▸ **AIM OF THE EXERCISE**: Collect every line in the items below that contains the string "Viewport", matching case. Copy each such line in full.

▸ **RECORD SET**:
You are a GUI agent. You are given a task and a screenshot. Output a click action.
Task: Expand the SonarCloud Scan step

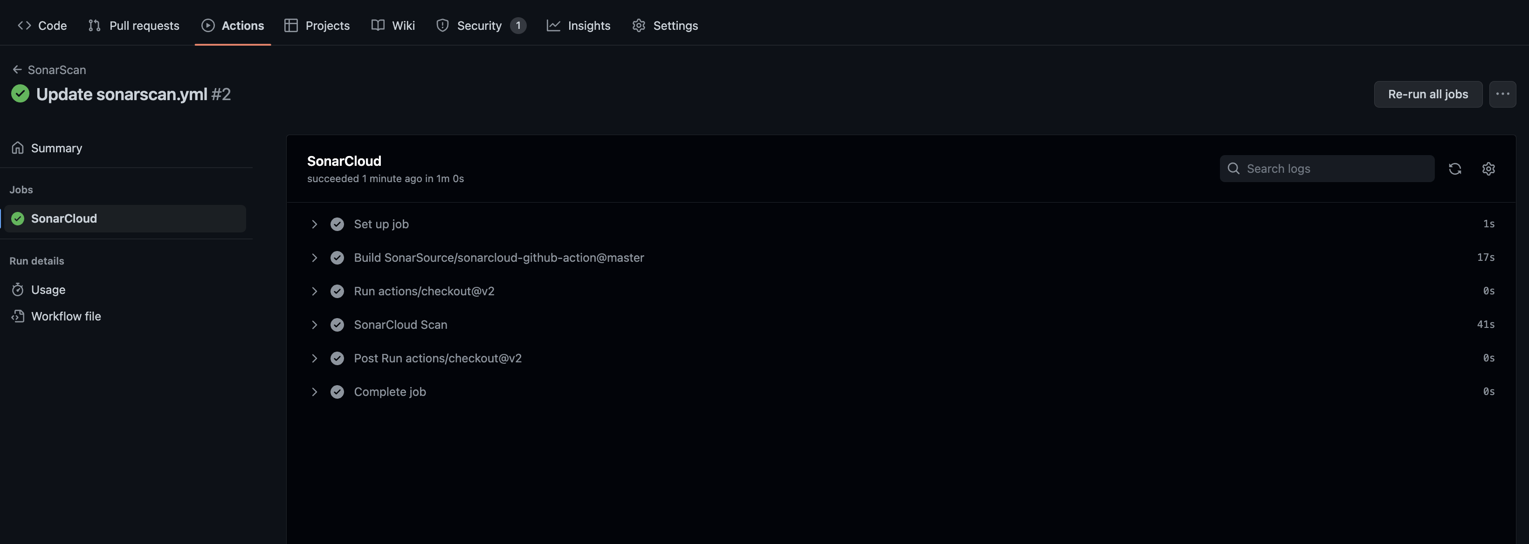point(315,325)
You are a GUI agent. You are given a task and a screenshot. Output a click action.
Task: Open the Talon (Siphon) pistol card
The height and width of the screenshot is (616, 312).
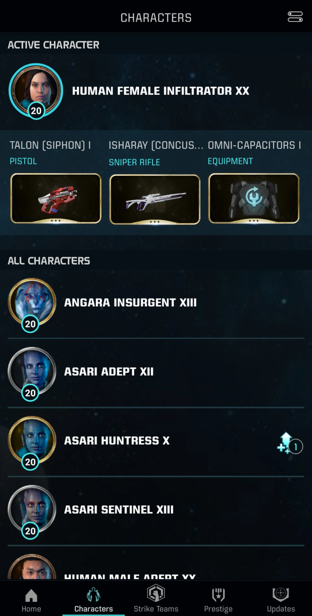click(x=56, y=198)
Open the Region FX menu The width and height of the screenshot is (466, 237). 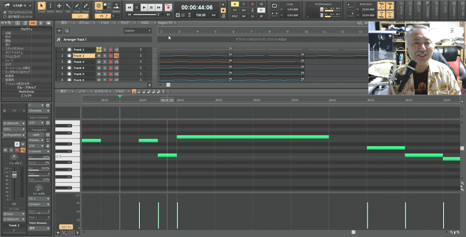tap(165, 22)
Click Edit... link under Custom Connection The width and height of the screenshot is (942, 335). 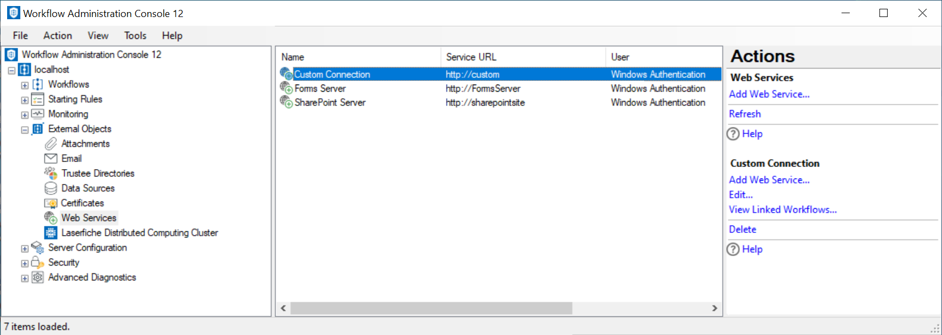[x=740, y=195]
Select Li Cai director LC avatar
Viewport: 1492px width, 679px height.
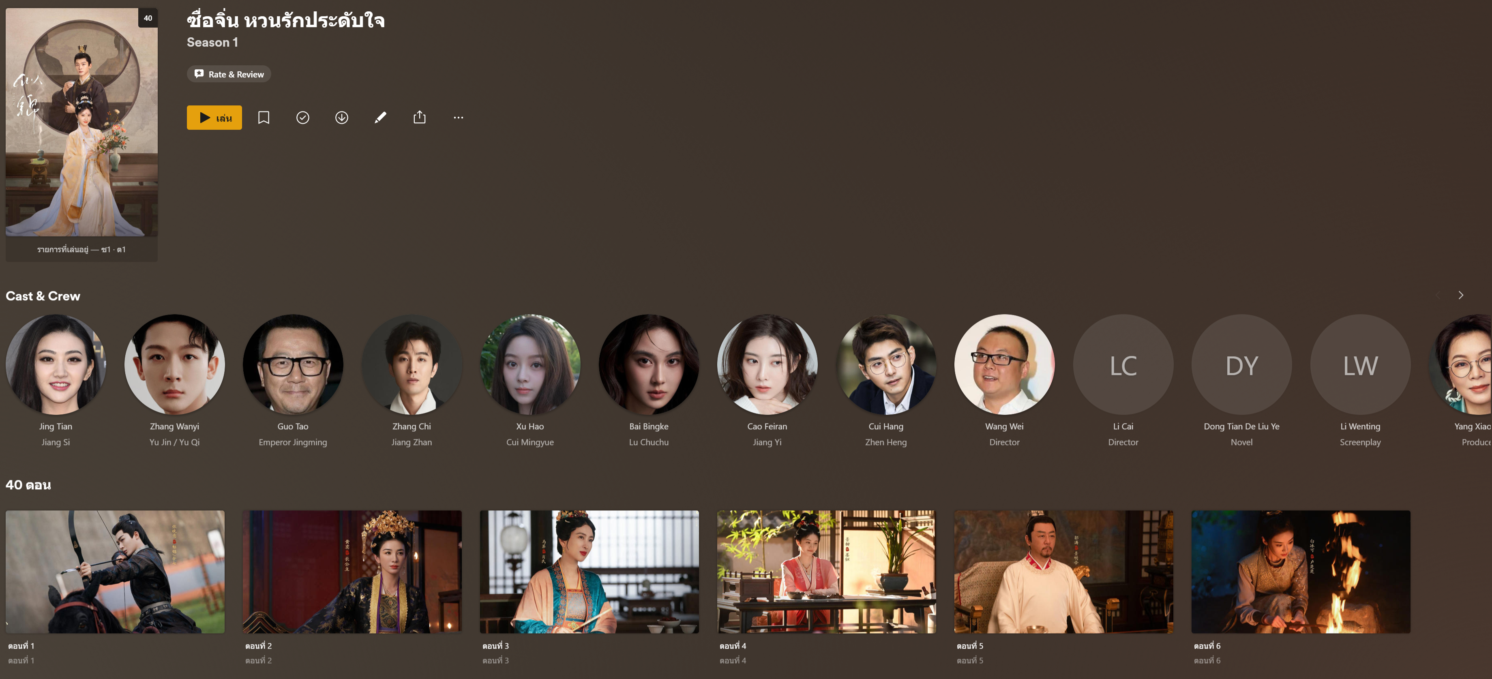tap(1122, 364)
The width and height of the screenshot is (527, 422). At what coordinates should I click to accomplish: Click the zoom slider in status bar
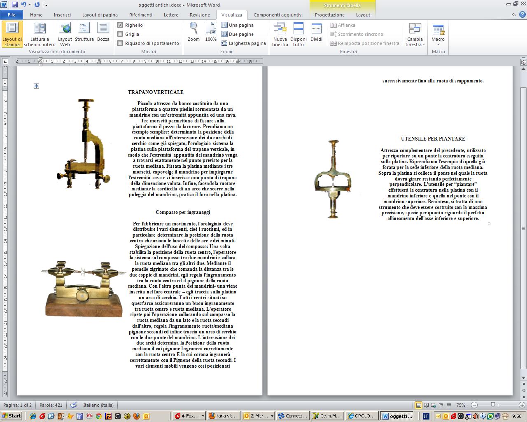coord(493,405)
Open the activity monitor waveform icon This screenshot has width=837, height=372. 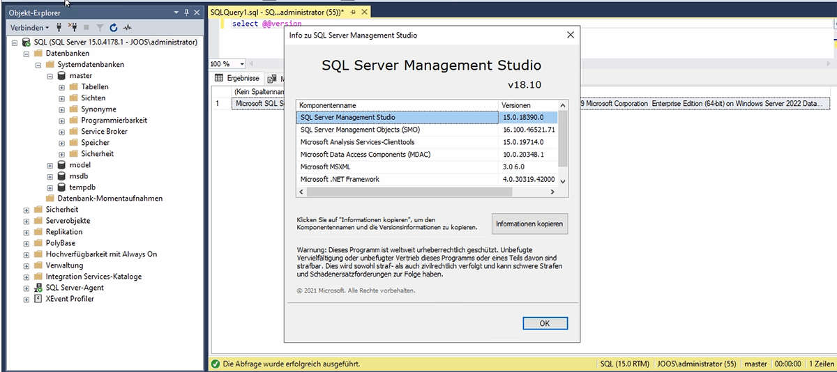(128, 28)
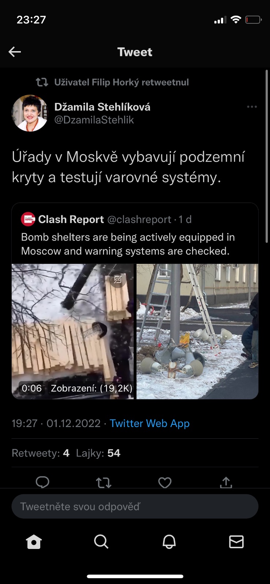This screenshot has width=270, height=584.
Task: Open the Twitter Web App link
Action: [150, 423]
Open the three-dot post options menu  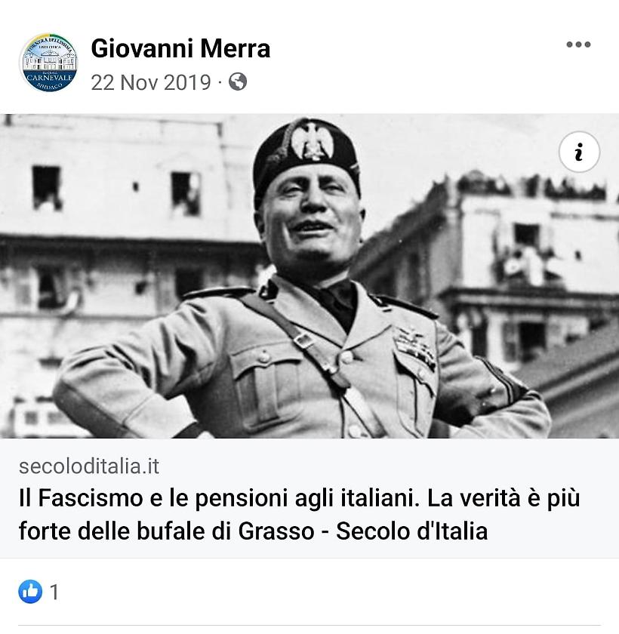578,45
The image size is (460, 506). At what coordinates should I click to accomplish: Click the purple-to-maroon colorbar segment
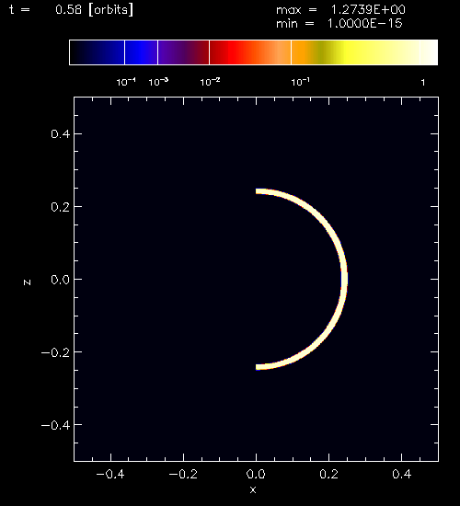[183, 52]
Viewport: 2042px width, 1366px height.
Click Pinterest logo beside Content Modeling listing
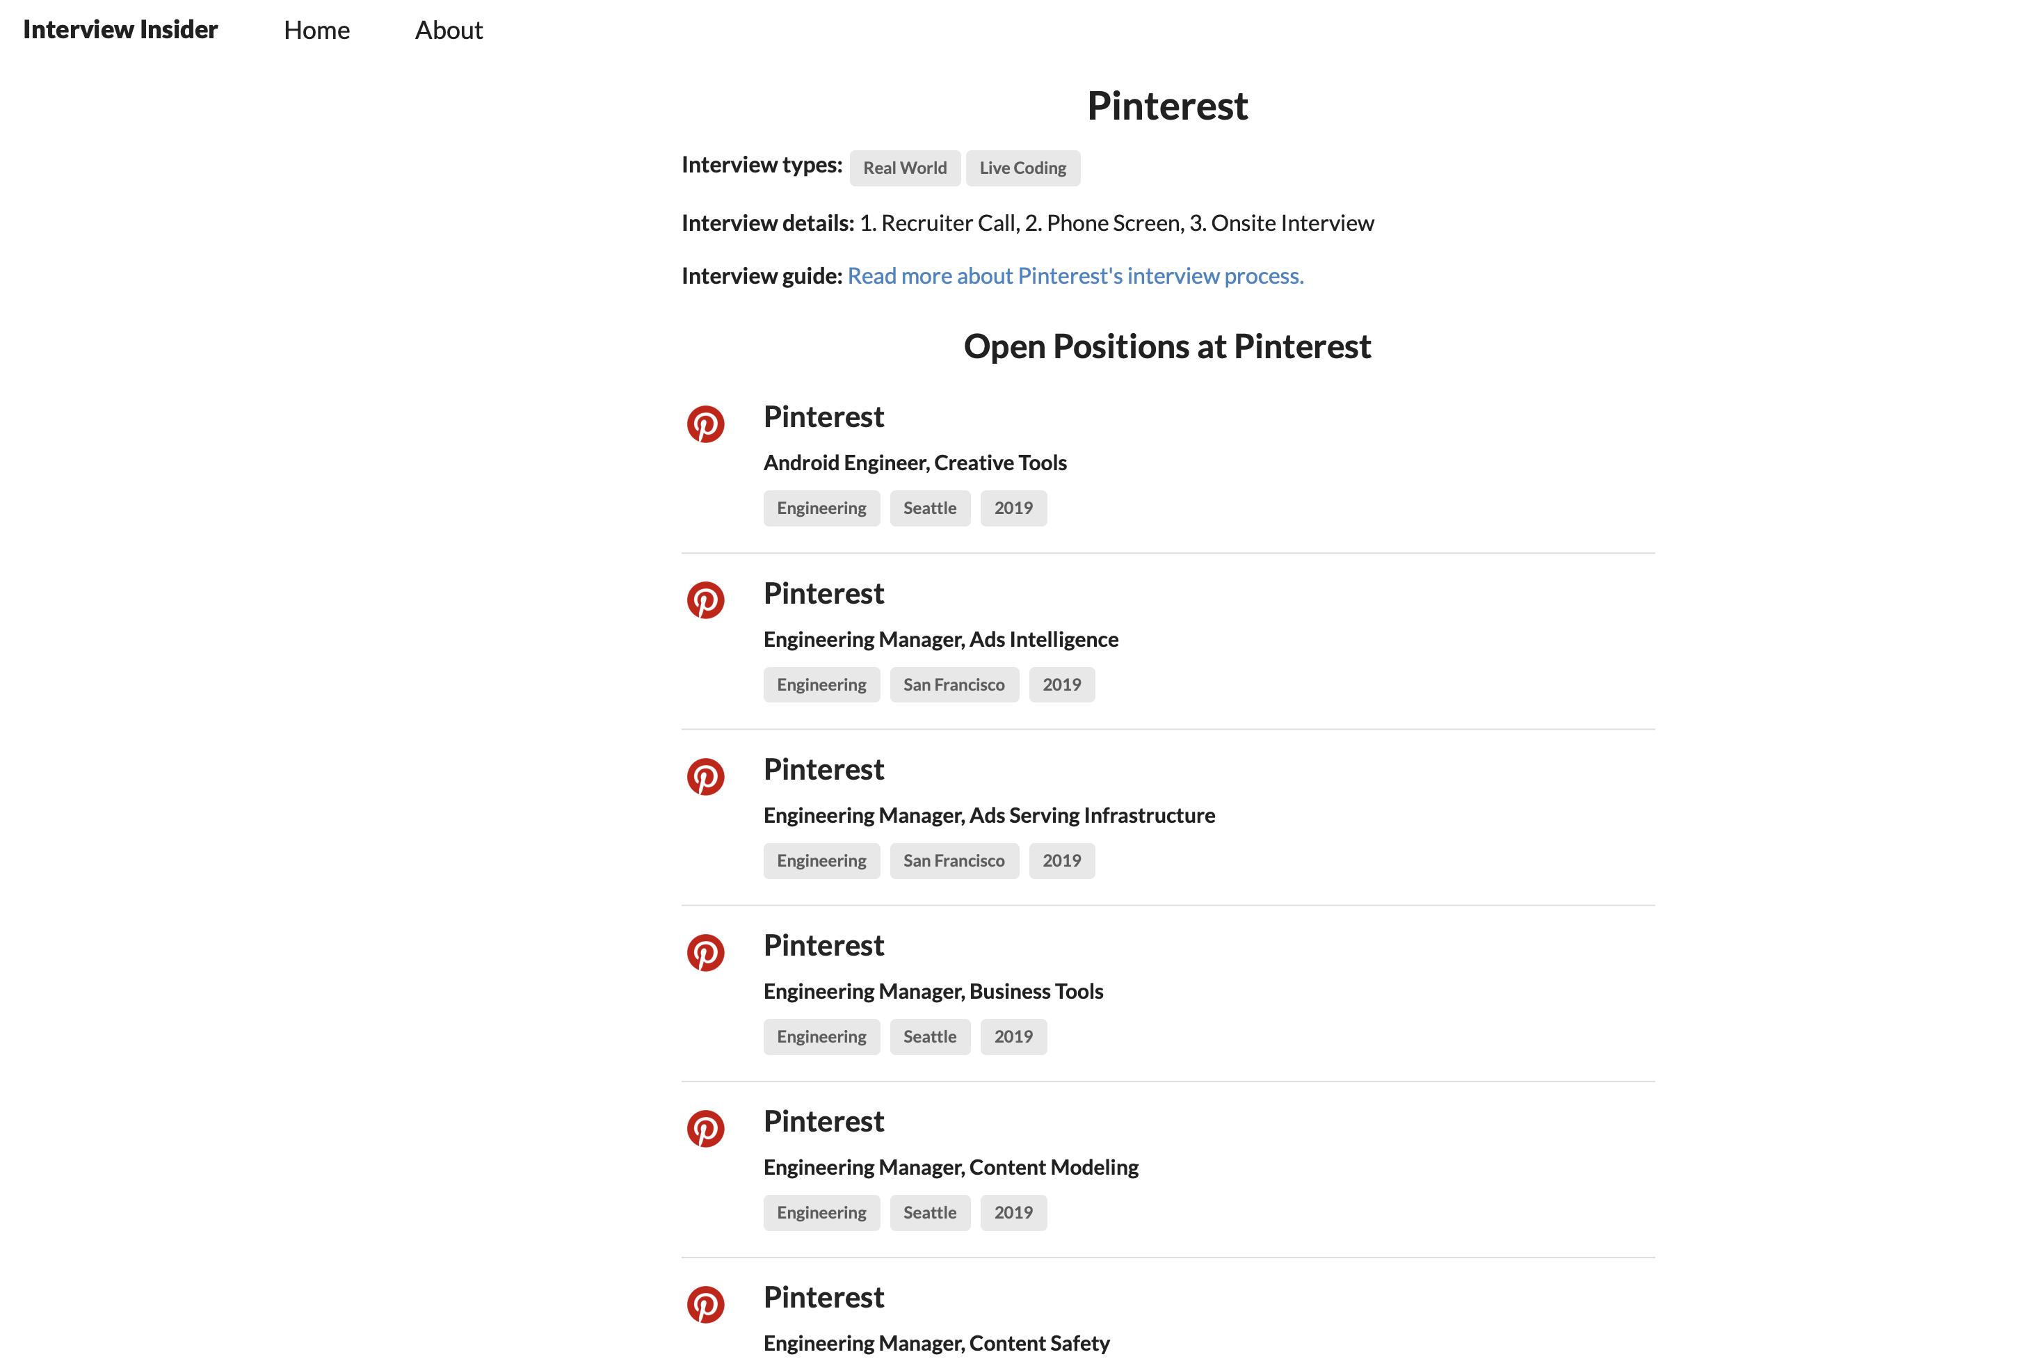click(706, 1128)
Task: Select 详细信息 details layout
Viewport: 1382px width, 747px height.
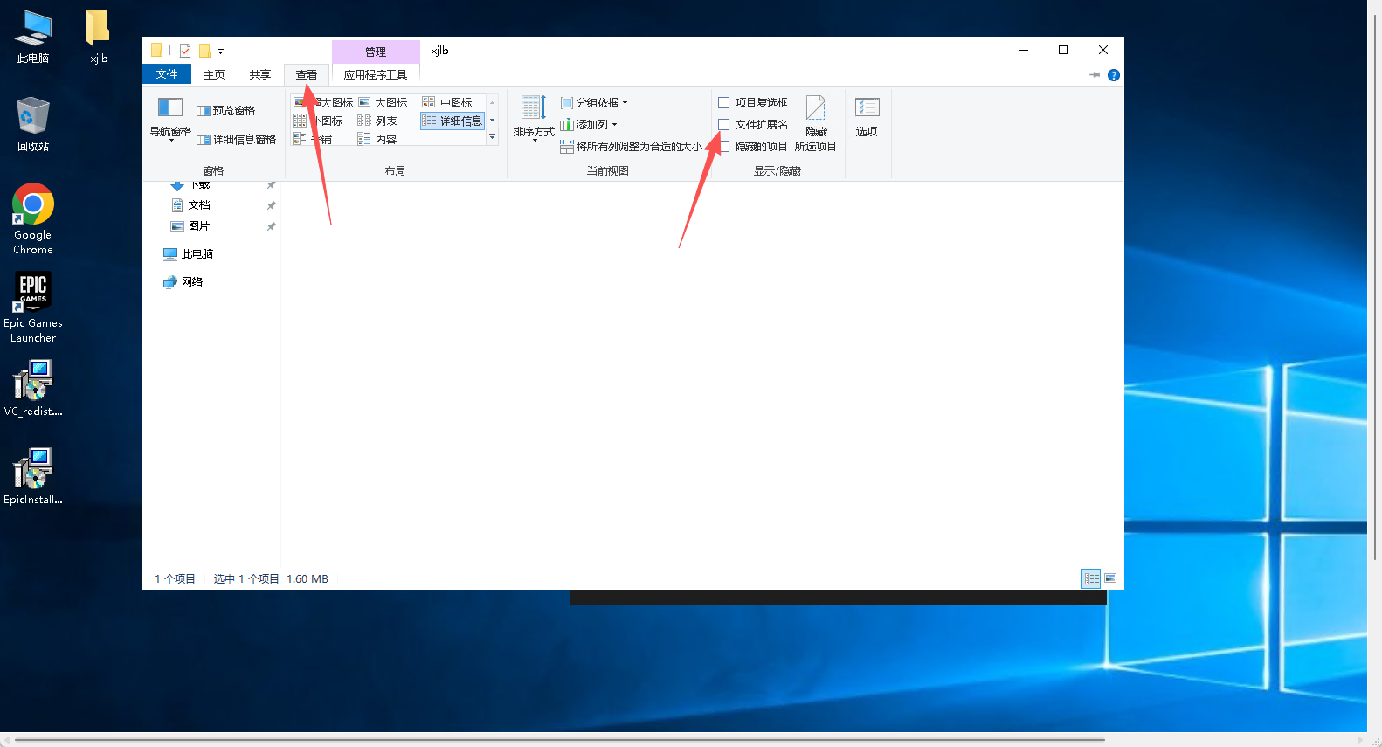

▸ **SOLUTION FOR THIS TASK**:
Viewport: 1492px width, 679px height.
Viewport: 2042px width, 1366px height.
Viewport: 1382px width, 747px height.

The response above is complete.